§ **Permintaan 1**
Kembalikan baris data di bawah ini tanpa perubahan, mulai dari baris yang memuat "[Youtube | Kuzey" sampai dengan baris yang memuat "2008 (274, 342)".

Adanya kecenderungan yang relatif stabil untuk mempengaruhi
lingkungan yang membedakan orang berdasarkan sejauh mana mereka mengambil
tindakan untuk berubah di lingkungan mereka merupakan pengertian dari
kepribadian proaktif yang diungkapkan oleh Batelman dan Crant (1993). Hal ini
sejalan dengan dimensi perilaku proaktif yang berakar pada kebutuhan orang
untuk memanipulasi dan mengendalikan lingkungan (White, 1959; Langer, 1983
dalam Batelman & Crant, 1993)
Lebih lanjut Crant (1995) memperluas definisi ini dengan menggambarkan
individu dengan kepribadian proaktif yang tinggi tidak dibatasi oleh kekuatan
situasional dan mampu mempengaruhi perubahan lingkungan. Kepribadian
proaktif juga terkait dengan perasaan tanggung jawab untuk perubahan yang
konstruktif, atau sejauh mana seseorang merasakan tanggung jawab untuk
mendefinisikan kinerja kembali dengan upaya memperbaiki situasi,
mengembangkan prosedur baru, dan memperbaiki masalah luas (Fuller et al, 2006
dalam Kim, Hon, & Crant, 2009).
Orang yang memiliki kepribadian proaktif mampu memindai peluang,
menunjukan inisiatif, mengambil tindakan, dan bertahan sampai mereka mencapai
akhir dengan membawa perubahan. Sementara orang yang kurang proaktif
bersifat pasif dan reaktif; mereka cenderung beradaptasi dengan keadaan daripada
mengubahnya. Orang yang tidak proaktif menunjukan pola yang berlawanan -
mereka gagal mengidentifikasi, apalagi merebut peluang untuk mengubah banyak
29
hal. Mereka menunjukan sedikit inisiatif, dan mengandalkan orang lain untuk
menjadi kekuatan bagi perubahan. Mereka secara pasif beradaptasi dengan, dan
bahkan bertahan dengan keadaan mereka (Bateman, T. S., & Crant, J. M, 1993).
Berdasarkan beberapa uraian pengertian kepribadian proaktif diatas, maka
dapat disimpulkan bahwa individu dengan kepribadian proaktif mampu
mengubah lingkungan dengan cara mampu melihat peluang yang ada,
menunjukan inisiatif, mengambil tindakan, dan mampu bertahan hingga mereka
mencapai akhir sesuai dengan tujuannya.
2.2.2 Aspek Kepribadian Proaktif
Aspek-aspek kepribadian proaktif yang dikemukakan oleh Bateman, T. S.,
& Crant, J. M, (1993), yaitu :
1. Kemampuan Mengidentifikasi Peluang
Kemampuan mengidentifikasi peluang yaitu kemampuan individu dalam
mengenali peluang lebih dulu dari orang lain (Rizkiani & Sawitri, 2015). Hal
ini diperkuat dengan tanggapan dari Seibert, Crant, dan Kraimer (1999) yang
menyatakan bahwa orang dengan kepribadian proaktif, mereka akan lebih
dapat mengidentifikasi dan mengejar peluang untuk pengembangan diri,
seperti memperoleh pendidikan lebih lanjut atau keterampilan yang
dibutuhkan untuk promosi di masa depan.

§ **Baris Data Latihan**

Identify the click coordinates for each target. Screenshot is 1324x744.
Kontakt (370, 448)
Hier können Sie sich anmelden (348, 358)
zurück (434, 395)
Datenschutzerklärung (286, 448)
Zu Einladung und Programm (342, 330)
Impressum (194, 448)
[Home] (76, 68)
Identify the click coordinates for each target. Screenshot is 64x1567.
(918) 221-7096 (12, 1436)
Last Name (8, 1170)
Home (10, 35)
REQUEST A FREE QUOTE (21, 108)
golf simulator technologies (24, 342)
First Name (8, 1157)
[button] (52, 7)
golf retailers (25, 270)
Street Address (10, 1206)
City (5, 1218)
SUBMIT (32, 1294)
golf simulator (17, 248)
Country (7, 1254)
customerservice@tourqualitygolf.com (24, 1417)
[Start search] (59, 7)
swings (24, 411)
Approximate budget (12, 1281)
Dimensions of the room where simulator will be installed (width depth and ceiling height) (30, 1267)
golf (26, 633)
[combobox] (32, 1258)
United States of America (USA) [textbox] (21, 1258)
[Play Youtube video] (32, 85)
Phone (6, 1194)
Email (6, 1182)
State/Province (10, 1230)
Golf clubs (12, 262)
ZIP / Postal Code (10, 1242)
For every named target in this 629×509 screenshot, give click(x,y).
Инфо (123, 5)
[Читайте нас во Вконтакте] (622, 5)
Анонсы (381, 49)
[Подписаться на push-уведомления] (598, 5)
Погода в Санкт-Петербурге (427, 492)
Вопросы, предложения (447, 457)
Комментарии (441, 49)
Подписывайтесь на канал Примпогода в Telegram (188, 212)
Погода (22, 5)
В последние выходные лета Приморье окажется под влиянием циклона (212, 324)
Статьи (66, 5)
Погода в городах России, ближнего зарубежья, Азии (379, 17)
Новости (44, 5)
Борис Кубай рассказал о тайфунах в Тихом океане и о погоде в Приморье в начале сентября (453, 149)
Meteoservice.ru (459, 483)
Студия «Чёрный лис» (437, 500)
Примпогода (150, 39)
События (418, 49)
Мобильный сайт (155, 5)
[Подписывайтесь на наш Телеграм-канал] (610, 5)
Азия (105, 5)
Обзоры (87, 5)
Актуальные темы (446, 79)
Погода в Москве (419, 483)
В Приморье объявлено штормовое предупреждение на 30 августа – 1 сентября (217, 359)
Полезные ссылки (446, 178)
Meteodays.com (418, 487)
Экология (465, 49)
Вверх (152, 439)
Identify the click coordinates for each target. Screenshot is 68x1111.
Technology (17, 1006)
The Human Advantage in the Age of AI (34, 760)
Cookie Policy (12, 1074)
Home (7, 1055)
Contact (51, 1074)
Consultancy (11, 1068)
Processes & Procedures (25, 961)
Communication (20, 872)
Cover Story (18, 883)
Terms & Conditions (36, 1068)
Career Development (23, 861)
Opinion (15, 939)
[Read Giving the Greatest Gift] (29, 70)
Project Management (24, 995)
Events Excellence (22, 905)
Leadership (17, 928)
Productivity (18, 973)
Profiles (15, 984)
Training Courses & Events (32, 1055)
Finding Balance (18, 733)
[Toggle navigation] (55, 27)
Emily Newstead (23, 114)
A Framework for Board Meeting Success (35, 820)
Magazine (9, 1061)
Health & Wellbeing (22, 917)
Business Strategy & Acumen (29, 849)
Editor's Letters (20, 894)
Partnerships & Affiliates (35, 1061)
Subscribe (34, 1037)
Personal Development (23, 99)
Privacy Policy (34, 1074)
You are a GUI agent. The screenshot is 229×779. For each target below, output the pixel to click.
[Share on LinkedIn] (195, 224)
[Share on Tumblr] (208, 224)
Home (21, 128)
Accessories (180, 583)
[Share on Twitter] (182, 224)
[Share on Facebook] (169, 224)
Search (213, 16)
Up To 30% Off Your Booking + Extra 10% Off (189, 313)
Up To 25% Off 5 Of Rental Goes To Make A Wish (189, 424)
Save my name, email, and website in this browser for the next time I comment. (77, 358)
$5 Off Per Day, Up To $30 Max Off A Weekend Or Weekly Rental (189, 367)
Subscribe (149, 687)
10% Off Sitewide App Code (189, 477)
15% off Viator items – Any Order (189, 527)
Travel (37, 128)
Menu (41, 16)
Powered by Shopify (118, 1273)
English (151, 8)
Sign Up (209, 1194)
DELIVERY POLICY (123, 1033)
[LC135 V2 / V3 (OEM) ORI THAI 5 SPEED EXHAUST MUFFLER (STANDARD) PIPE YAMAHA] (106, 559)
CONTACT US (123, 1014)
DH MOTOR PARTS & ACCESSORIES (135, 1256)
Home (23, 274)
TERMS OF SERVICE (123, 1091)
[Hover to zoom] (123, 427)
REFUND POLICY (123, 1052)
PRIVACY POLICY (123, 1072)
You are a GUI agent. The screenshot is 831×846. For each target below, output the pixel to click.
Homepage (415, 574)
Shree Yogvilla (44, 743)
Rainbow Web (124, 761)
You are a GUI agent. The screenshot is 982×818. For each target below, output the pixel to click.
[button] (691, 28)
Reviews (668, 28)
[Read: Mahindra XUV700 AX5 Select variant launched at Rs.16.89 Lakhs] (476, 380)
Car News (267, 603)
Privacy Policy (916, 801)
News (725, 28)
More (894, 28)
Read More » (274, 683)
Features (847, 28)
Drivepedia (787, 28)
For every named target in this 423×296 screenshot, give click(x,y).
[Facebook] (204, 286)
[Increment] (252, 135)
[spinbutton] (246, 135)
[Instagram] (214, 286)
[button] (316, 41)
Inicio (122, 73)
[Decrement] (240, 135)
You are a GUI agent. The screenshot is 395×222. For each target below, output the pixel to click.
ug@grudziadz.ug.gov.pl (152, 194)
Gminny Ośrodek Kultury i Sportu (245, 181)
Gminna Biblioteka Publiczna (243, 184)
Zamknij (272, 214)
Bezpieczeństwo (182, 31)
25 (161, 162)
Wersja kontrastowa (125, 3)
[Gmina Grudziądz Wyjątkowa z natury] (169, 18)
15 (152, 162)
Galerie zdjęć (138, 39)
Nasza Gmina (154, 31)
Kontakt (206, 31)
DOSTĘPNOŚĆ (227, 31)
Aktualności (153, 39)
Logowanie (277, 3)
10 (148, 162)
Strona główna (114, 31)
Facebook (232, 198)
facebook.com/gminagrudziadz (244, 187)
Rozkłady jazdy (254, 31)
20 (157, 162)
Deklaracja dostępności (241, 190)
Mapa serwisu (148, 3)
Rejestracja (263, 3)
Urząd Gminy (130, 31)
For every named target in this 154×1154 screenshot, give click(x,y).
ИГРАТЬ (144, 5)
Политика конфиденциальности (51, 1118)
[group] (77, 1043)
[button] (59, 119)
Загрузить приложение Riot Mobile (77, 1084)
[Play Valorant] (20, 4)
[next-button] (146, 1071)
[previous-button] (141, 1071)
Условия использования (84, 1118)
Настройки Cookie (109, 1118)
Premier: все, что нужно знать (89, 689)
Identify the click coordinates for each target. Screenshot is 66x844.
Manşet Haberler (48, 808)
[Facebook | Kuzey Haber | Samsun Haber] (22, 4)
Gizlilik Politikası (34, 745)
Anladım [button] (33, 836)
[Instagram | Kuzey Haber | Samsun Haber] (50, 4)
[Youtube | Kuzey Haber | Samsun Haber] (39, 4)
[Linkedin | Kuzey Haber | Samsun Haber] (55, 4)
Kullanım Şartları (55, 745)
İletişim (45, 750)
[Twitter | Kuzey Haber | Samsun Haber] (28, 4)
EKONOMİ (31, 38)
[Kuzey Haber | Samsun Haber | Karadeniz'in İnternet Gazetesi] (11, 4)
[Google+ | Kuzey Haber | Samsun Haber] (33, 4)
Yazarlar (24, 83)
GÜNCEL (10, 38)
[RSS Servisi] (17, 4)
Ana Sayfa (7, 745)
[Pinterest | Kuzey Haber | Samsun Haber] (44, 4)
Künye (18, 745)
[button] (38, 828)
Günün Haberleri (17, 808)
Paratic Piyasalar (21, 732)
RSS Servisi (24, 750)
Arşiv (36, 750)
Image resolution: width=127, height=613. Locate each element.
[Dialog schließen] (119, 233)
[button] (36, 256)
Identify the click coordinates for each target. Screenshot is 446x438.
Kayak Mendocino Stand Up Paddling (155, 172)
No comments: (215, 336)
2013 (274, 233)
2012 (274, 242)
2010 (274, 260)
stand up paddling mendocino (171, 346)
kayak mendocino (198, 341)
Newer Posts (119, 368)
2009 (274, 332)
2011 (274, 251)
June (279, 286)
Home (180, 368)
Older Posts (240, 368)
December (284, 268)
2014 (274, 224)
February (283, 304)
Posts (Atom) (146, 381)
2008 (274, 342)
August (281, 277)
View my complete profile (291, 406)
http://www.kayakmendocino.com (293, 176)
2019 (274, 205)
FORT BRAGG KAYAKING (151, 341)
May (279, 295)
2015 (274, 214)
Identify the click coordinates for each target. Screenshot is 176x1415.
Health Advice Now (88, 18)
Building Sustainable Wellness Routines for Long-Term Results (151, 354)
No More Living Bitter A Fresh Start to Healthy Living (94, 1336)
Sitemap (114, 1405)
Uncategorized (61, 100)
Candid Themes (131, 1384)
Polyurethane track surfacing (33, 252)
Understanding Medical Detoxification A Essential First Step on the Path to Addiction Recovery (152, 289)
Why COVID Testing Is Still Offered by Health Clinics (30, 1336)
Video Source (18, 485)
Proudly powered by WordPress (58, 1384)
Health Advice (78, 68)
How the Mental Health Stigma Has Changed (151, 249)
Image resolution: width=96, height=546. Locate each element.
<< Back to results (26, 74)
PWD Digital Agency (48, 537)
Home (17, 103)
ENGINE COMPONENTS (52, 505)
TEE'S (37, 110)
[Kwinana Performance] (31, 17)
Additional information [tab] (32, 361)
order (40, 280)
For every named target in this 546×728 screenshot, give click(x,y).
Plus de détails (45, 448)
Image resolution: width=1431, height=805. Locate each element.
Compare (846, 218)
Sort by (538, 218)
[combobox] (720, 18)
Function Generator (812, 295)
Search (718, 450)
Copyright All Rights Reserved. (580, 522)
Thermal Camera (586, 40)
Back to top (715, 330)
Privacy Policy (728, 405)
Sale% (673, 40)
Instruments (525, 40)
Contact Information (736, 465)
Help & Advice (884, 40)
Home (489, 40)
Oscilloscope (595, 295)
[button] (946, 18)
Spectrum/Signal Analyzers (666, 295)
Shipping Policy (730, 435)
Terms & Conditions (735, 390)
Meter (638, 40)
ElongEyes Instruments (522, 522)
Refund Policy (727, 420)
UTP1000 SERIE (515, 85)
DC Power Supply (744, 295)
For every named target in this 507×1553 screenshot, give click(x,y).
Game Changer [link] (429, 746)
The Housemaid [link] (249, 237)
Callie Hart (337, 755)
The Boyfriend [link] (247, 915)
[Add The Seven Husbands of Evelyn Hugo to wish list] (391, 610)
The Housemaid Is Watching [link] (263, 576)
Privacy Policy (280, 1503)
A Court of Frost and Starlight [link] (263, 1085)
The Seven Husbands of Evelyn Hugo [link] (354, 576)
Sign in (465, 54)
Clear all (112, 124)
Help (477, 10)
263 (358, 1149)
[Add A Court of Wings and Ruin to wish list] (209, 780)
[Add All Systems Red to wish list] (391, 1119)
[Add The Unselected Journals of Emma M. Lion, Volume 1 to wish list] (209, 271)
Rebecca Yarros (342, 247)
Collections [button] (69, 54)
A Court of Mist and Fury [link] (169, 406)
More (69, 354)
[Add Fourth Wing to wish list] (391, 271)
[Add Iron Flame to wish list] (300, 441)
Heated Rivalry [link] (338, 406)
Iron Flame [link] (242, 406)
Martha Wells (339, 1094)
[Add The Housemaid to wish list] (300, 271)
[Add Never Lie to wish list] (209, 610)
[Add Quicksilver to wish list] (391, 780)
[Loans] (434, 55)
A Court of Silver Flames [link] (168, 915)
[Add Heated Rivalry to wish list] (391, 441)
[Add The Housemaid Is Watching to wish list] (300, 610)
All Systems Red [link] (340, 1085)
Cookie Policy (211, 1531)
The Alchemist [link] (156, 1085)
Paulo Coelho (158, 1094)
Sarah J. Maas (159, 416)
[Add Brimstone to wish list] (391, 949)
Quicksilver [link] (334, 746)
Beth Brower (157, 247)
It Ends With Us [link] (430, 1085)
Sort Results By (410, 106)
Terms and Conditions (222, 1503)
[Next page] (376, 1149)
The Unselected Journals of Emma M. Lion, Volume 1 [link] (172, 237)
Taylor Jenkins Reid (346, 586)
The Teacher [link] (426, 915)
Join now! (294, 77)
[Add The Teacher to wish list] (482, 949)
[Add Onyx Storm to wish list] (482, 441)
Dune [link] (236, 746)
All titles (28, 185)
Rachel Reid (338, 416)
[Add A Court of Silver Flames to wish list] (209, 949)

§ **Permintaan 2**
Menurut kutipan tentang kepribadian proaktif, bagaimana sifat orang yang kurang proaktif?

§ **Jawaban Tugas 1**
[Youtube | Kuzey Haber | Samsun Haber] (39, 4)
[Linkedin | Kuzey Haber | Samsun Haber] (55, 4)
Kullanım Şartları (55, 745)
İletişim (45, 750)
[Twitter | Kuzey Haber | Samsun Haber] (28, 4)
EKONOMİ (31, 38)
[Kuzey Haber | Samsun Haber | Karadeniz'in İnternet Gazetesi] (11, 4)
[Google+ | Kuzey Haber | Samsun Haber] (33, 4)
Yazarlar (24, 83)
GÜNCEL (10, 38)
[RSS Servisi] (17, 4)
Ana Sayfa (7, 745)
[Pinterest | Kuzey Haber | Samsun Haber] (44, 4)
Künye (18, 745)
[button] (38, 828)
Günün Haberleri (17, 808)
Paratic Piyasalar (21, 732)
RSS Servisi (24, 750)
Arşiv (36, 750)
Image resolution: width=127, height=613. Locate each element.
[Dialog schließen] (119, 233)
[button] (36, 256)
Identify the click coordinates for each target. Screenshot is 446x438.
Kayak Mendocino Stand Up Paddling (155, 172)
No comments: (215, 336)
2013 (274, 233)
2012 (274, 242)
2010 (274, 260)
stand up paddling mendocino (171, 346)
kayak mendocino (198, 341)
Newer Posts (119, 368)
2009 (274, 332)
2011 (274, 251)
June (279, 286)
Home (180, 368)
Older Posts (240, 368)
December (284, 268)
2014 (274, 224)
February (283, 304)
Posts (Atom) (146, 381)
2008 (274, 342)

§ **Jawaban Tugas 2**
Mereka bersifat pasif dan reaktif, serta cenderung beradaptasi dengan keadaan daripada mengubahnya.